More than any other area of society, science is seen as the exclusive preserve of experts and professionals, not something the wider community is able to interact and engage with. Katherine Mathieson suggests it is time to challenge stereotypes in science; to support, grow and diversify the community of people who are interested and involved in it, and strengthen their influence over its direction and place in society. An initiative such as Run the Solar System, developed as part of British Science Week, is a great example of how this can done successfully.
Science needs to be taken out of its cultural ghetto. Currently, it’s seen as the realm of professionals and experts. But other parts of society – business, politics, art, or sport – are perceived as being there for anyone to own and engage in. But how can we re-examine stereotypes in science? Like science, these parts of society have experts and professionals. Unlike science, they have a wider community that feels a sense of identity and ownership within them.

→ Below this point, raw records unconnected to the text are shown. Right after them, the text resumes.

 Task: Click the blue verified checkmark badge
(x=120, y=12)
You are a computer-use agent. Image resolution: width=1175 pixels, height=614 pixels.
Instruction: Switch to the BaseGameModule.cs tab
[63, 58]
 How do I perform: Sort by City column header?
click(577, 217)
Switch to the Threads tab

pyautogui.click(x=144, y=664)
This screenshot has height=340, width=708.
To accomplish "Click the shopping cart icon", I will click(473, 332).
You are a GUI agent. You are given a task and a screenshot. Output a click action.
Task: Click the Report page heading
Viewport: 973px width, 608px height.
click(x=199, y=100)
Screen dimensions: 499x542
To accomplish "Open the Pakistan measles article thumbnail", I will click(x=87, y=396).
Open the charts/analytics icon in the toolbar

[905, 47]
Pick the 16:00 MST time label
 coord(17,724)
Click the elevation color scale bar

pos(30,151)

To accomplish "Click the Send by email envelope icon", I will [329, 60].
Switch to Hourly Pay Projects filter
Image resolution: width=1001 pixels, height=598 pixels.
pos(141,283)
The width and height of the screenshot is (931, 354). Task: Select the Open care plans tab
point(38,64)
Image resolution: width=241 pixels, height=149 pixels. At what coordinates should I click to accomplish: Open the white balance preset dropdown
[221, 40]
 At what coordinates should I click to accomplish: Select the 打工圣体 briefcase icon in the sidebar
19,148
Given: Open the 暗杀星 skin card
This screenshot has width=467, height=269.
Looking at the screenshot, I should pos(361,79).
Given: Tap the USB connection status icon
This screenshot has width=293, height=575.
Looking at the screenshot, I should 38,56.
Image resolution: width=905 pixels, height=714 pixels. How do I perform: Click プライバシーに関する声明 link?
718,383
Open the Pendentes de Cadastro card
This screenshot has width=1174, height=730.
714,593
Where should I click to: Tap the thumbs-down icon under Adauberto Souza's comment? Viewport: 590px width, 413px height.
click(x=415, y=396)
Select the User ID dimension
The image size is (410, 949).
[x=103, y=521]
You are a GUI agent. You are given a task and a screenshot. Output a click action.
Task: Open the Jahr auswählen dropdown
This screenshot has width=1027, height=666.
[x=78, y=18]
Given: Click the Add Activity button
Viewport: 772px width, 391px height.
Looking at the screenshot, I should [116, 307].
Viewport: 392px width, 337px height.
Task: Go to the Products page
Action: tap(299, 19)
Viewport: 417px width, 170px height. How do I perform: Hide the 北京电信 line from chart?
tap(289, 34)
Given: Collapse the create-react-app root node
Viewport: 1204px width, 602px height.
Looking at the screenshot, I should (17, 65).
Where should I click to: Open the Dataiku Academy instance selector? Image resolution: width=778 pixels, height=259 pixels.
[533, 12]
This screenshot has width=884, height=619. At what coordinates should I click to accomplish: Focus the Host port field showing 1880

These are the people who pick up their paintbrush, guitar or camera at a weekend, or simply enjoy a kickabout. They’re the people who vote in elections, bet on big sporting events or invest in stocks and shares. Generally, we don’t have these people in science. There are a growing number of exceptions – campaigners, pop-science fans – but science is still seen as “that thing that scientists do”. I recently spoke to someone with a PhD in physics, who worked as a physicist for 20 years but has now moved into what he calls “sociology”. Remarkably, he no longer considers himself a scientist. Imagine then the relationship a person without a science background may, or more likely, may not have with science.
The result is that it’s undervalued in our culture. When it’s not something people feel a part of, science is overlooked in decision-making. Communities keep it at arm’s length and don’t feel like their voices will be heard, even when it directly affects them. Politicians and business leaders often push it to the side or leave it as a second thought.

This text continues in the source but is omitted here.